§ **Exercise**
Reproduce the following records word for word, keeping every line as it is.

§ **Task input**

--- --- ---

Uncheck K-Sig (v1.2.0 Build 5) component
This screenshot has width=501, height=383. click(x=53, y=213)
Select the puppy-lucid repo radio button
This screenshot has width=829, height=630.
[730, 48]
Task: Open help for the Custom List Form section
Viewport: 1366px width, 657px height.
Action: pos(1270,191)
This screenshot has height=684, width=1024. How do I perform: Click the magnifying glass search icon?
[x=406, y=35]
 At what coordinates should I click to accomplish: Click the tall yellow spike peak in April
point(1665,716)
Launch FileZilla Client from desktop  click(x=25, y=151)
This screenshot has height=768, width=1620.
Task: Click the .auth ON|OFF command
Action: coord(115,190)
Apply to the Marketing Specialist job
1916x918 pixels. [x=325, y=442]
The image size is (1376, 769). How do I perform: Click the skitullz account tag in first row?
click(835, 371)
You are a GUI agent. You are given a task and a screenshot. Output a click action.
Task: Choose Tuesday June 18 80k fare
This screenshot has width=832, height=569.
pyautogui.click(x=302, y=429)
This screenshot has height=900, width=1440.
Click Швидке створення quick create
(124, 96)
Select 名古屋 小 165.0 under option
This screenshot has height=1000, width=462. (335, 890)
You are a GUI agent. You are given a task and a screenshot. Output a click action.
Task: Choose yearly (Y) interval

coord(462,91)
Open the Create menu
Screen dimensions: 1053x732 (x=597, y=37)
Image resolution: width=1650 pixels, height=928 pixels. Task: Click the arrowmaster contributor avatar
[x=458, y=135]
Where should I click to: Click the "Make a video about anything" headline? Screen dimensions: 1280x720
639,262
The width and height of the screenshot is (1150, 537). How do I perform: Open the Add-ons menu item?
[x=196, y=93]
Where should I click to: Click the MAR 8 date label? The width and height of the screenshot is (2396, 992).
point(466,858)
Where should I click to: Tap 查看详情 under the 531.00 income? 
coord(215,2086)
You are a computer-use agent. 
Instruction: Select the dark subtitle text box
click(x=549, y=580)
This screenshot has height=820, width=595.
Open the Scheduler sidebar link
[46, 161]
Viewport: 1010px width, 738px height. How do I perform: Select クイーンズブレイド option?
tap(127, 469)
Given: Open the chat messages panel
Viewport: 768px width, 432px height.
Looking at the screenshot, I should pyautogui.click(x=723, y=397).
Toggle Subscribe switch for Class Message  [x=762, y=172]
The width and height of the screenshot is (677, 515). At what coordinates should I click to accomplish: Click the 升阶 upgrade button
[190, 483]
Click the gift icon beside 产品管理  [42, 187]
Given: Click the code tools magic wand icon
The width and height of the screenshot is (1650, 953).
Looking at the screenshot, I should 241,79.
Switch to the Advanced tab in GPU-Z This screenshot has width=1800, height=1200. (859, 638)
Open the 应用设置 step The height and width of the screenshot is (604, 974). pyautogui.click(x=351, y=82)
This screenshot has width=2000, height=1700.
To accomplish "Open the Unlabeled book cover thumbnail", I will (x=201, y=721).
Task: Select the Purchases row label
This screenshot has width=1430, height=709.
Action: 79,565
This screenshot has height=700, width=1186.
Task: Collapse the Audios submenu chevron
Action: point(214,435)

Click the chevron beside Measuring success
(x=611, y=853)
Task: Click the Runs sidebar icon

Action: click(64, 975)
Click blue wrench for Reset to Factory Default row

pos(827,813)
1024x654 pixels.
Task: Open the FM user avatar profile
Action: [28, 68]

--- --- ---

§ **Output for this exercise**
Uncheck K-Sig (v1.2.0 Build 5) component
This screenshot has width=501, height=383. click(x=53, y=213)
Select the puppy-lucid repo radio button
This screenshot has width=829, height=630.
[730, 48]
Task: Open help for the Custom List Form section
Viewport: 1366px width, 657px height.
Action: pos(1270,191)
This screenshot has height=684, width=1024. How do I perform: Click the magnifying glass search icon?
[x=406, y=35]
 At what coordinates should I click to accomplish: Click the tall yellow spike peak in April
point(1665,716)
Launch FileZilla Client from desktop  click(x=25, y=151)
This screenshot has height=768, width=1620.
Task: Click the .auth ON|OFF command
Action: coord(115,190)
Apply to the Marketing Specialist job
1916x918 pixels. [x=325, y=442]
The image size is (1376, 769). How do I perform: Click the skitullz account tag in first row?
click(835, 371)
You are a GUI agent. You are given a task and a screenshot. Output a click action.
Task: Choose Tuesday June 18 80k fare
This screenshot has width=832, height=569.
pyautogui.click(x=302, y=429)
This screenshot has height=900, width=1440.
Click Швидке створення quick create
(124, 96)
Select 名古屋 小 165.0 under option
This screenshot has height=1000, width=462. (335, 890)
You are a GUI agent. You are given a task and a screenshot. Output a click action.
Task: Choose yearly (Y) interval

coord(462,91)
Open the Create menu
Screen dimensions: 1053x732 (x=597, y=37)
Image resolution: width=1650 pixels, height=928 pixels. Task: Click the arrowmaster contributor avatar
[x=458, y=135]
Where should I click to: Click the "Make a video about anything" headline? Screen dimensions: 1280x720
639,262
The width and height of the screenshot is (1150, 537). How do I perform: Open the Add-ons menu item?
[x=196, y=93]
Where should I click to: Click the MAR 8 date label? The width and height of the screenshot is (2396, 992).
point(466,858)
Where should I click to: Tap 查看详情 under the 531.00 income? 
coord(215,2086)
You are a computer-use agent. 
Instruction: Select the dark subtitle text box
click(x=549, y=580)
This screenshot has height=820, width=595.
Open the Scheduler sidebar link
[46, 161]
Viewport: 1010px width, 738px height. How do I perform: Select クイーンズブレイド option?
tap(127, 469)
Given: Open the chat messages panel
Viewport: 768px width, 432px height.
Looking at the screenshot, I should pyautogui.click(x=723, y=397).
Toggle Subscribe switch for Class Message  [x=762, y=172]
The width and height of the screenshot is (677, 515). At what coordinates should I click to accomplish: Click the 升阶 upgrade button
[190, 483]
Click the gift icon beside 产品管理  [42, 187]
Given: Click the code tools magic wand icon
The width and height of the screenshot is (1650, 953).
Looking at the screenshot, I should 241,79.
Switch to the Advanced tab in GPU-Z This screenshot has width=1800, height=1200. (859, 638)
Open the 应用设置 step The height and width of the screenshot is (604, 974). pyautogui.click(x=351, y=82)
This screenshot has width=2000, height=1700.
To accomplish "Open the Unlabeled book cover thumbnail", I will (x=201, y=721).
Task: Select the Purchases row label
This screenshot has width=1430, height=709.
Action: 79,565
This screenshot has height=700, width=1186.
Task: Collapse the Audios submenu chevron
Action: point(214,435)

Click the chevron beside Measuring success
(x=611, y=853)
Task: Click the Runs sidebar icon

Action: click(64, 975)
Click blue wrench for Reset to Factory Default row

pos(827,813)
1024x654 pixels.
Task: Open the FM user avatar profile
Action: [28, 68]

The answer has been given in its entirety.